**Your task**
Edit everything from the line containing "Where should I" down to the line containing "Open the Safari share sheet icon", swapping "share sheet" for "share menu" and leaving the rest unchanged. Return only those lines, without the pictures.

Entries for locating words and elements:
________________________________________
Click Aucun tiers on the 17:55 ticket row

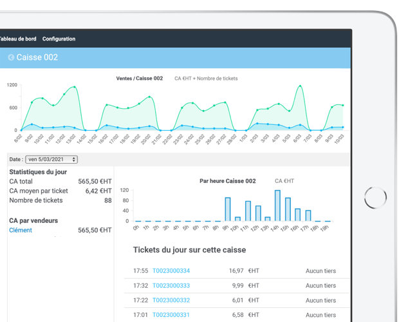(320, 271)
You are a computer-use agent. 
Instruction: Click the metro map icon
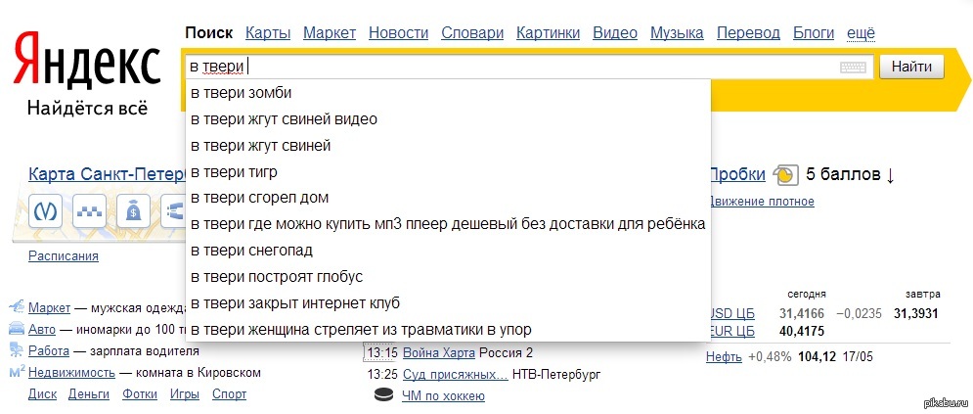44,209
________________________________________
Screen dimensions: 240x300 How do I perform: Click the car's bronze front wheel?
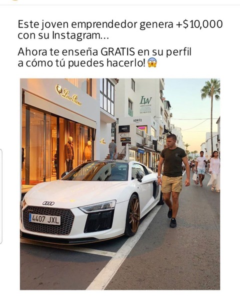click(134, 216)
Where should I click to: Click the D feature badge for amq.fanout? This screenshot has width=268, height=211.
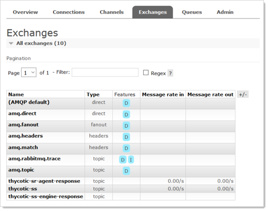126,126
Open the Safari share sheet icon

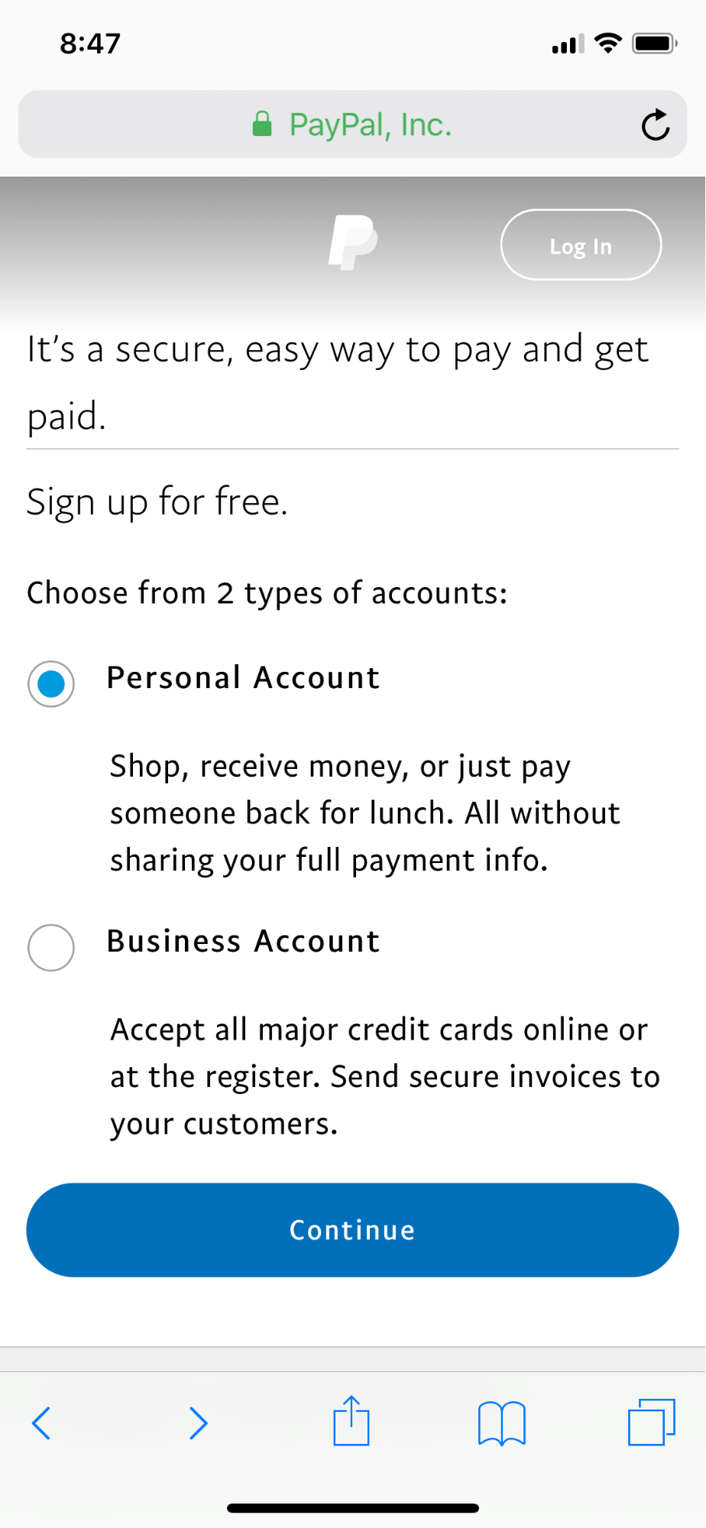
________________________________________
**Final result**
Where should I click to: Click the D feature badge for amq.fanout? This screenshot has width=268, height=211.
126,126
Open the Safari share menu icon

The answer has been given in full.